Text passage:
# Favorite Miter Saw Blade



## DCuch86 (Mar 12, 2014)

What's everyone's favorite miter saw blade? Freud? Diablo? Irwin Marples? Avanti? I've been looking at the 60T Marples and just wondering what you guys all like.


----------



## ryan50hrl (Jun 30, 2012)

I have used a few....and now pretty much only buy Freud blades from Amazon.


----------



## fire65 (Apr 27, 2013)

What are we cutting? Solid oak cabinet fronts or exterior trim.


----------



## DCuch86 (Mar 12, 2014)

Maple poplar pine cherry walnut maybe and up to 8/4 thick and 6" wide at max


----------



## WarnerConstInc. (Nov 25, 2008)

Popular Tools, Everlast, FS tool. 

I also have some leitz, skarpaz, tenryu, matsush!ta, forrest, probably others too.


----------



## epicfail48 (Mar 27, 2014)

The newer line of craftsman blades is pretty fantastic too


----------



## schnitz (Sep 5, 2009)

I'm using Freud blades now. My first Freud was a 50 tooth black one. Awesome blade. Used one Avanti, didn't like it at all, but maybe I was spoiled...


----------



## Justin Huisenga (Apr 2, 2011)

FS Tool, Royce Ayr, Everlast.

A.G.E. makes a decent miter saw blade but it has an H-ATB grind. If you change this it's better.


----------



## notskot (Feb 22, 2015)

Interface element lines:
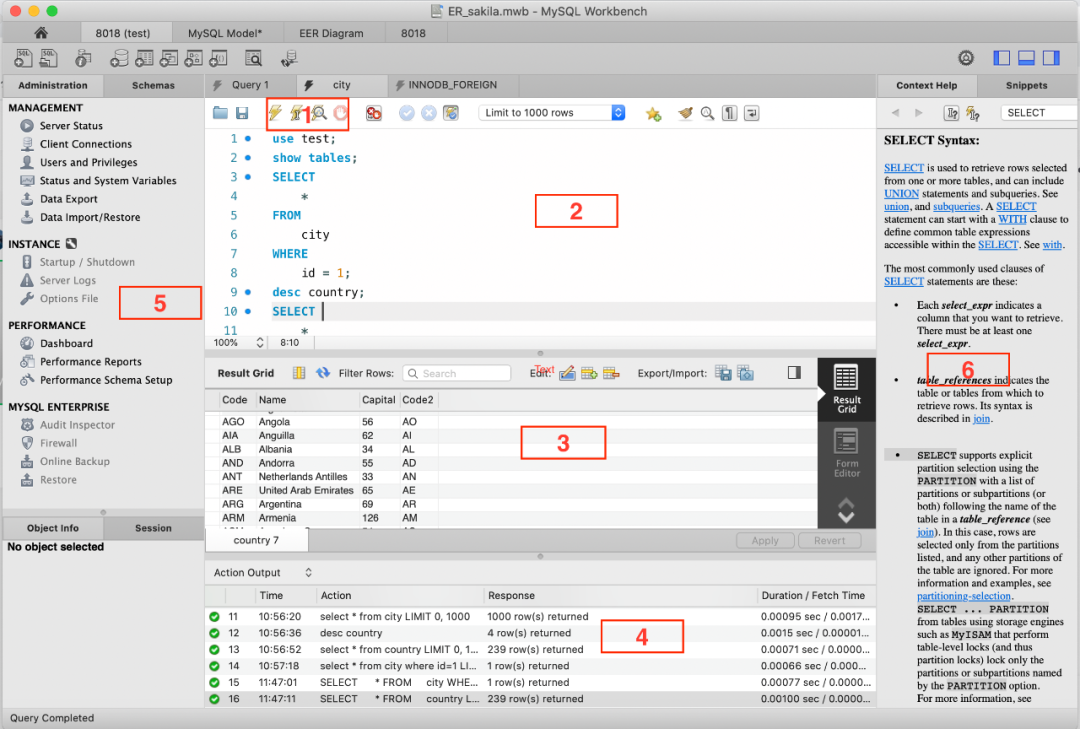Open Data Export under Management
The width and height of the screenshot is (1080, 729).
(68, 199)
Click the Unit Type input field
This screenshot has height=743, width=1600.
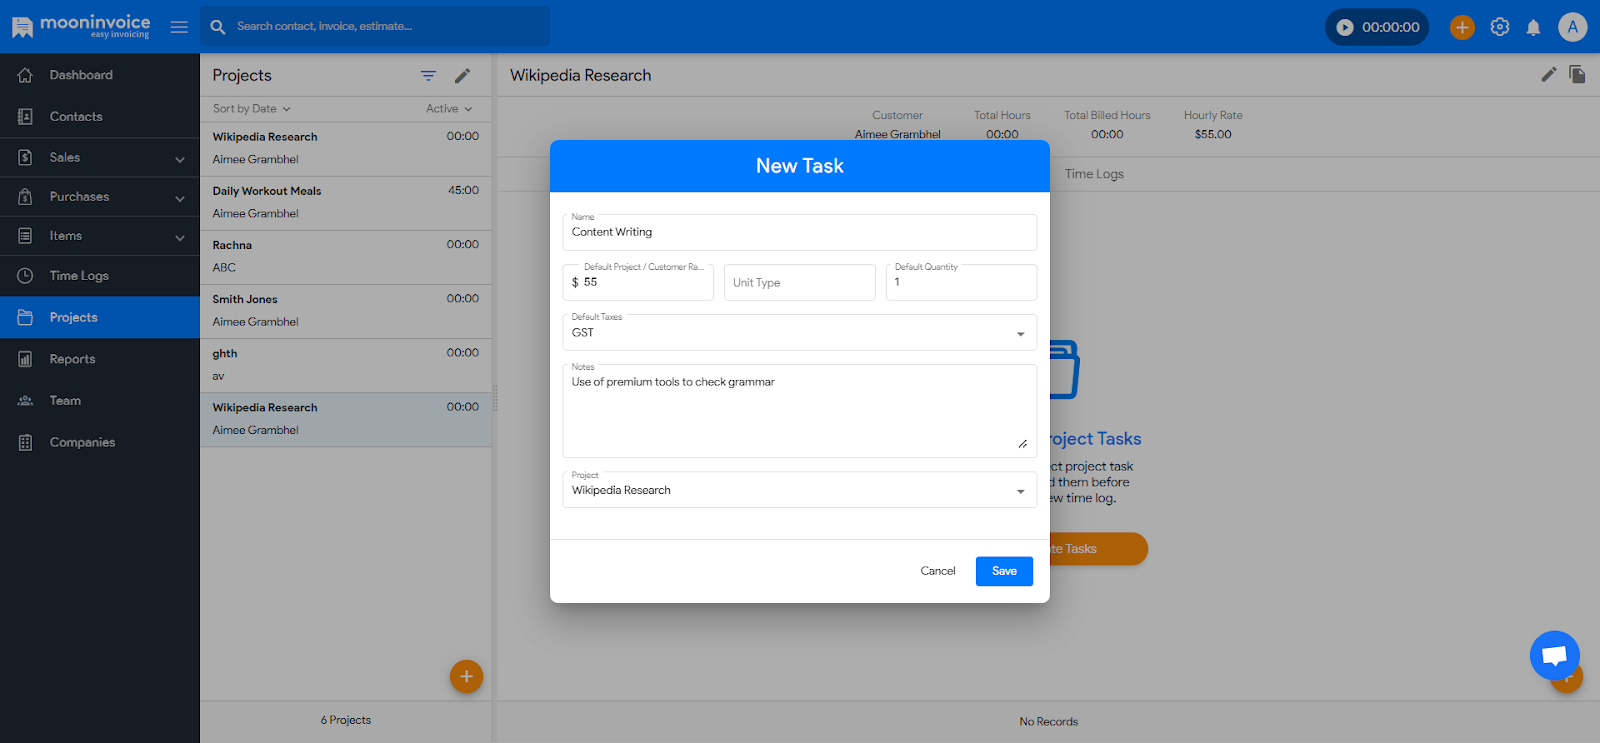(799, 283)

Instructions for the task: Carry the forum thread on miter saw blades forward from its last line. These lines are separate material and have no connection to the forum thread above them.

Output for this exercise:
I'm pretty fond of my Infinity 010-060 Hi-ATB 60T (similar to the WWI), CMT 210.080.10 Hi-ATB 80T, Leitz Pro 80T, and Freud LU80 Hi-ATB 80T.

It's worth noting that the new Avanti stuff from HD is junk in comparison to when it was made by Freud in Italy....Freud no longer makes the line, and the current line isn't even remotely close in design. You might find some NOS that says "Freud" on the blade at places like Woodcraft or Rockler, but if it doesn't say "Freud", it's made in China, and not made by Freud. If you want Freud thin kerf blades, stick with Diablo or the Industrial Line. 

The Irwin Marples line gets good marks too (also made in Italy), but dont' confuse that line with the Marathon and Classic lines (China), which are more disposable construction type blades.

If you want a bargain on a nice US made 80T thin kerf blade, this Oldham Pro 100PT80 from Cripe Distributors is a relabeled blade from the old DeWalt Series 40. It's nothing like the Oldham contractor line at HD, and is nicer than most of the other "Oldham Pro" line.

For a slider, be sure to get a blade with a low to negative hook angle.


----------



## bauerbach (Mar 25, 2012)

This fella is showing up on my doorstep today

http://www.amazon.com/gp/product/B00119R51G/ref=oh_aui_detailpage_o00_s00?ie=UTF8&psc=1

I decided I needed a combo blade, too big of a job to change the blade on the miter saw all the time, and the 12" blades are a 70-120 bucks...


----------



## Justin Huisenga (Apr 2, 2011)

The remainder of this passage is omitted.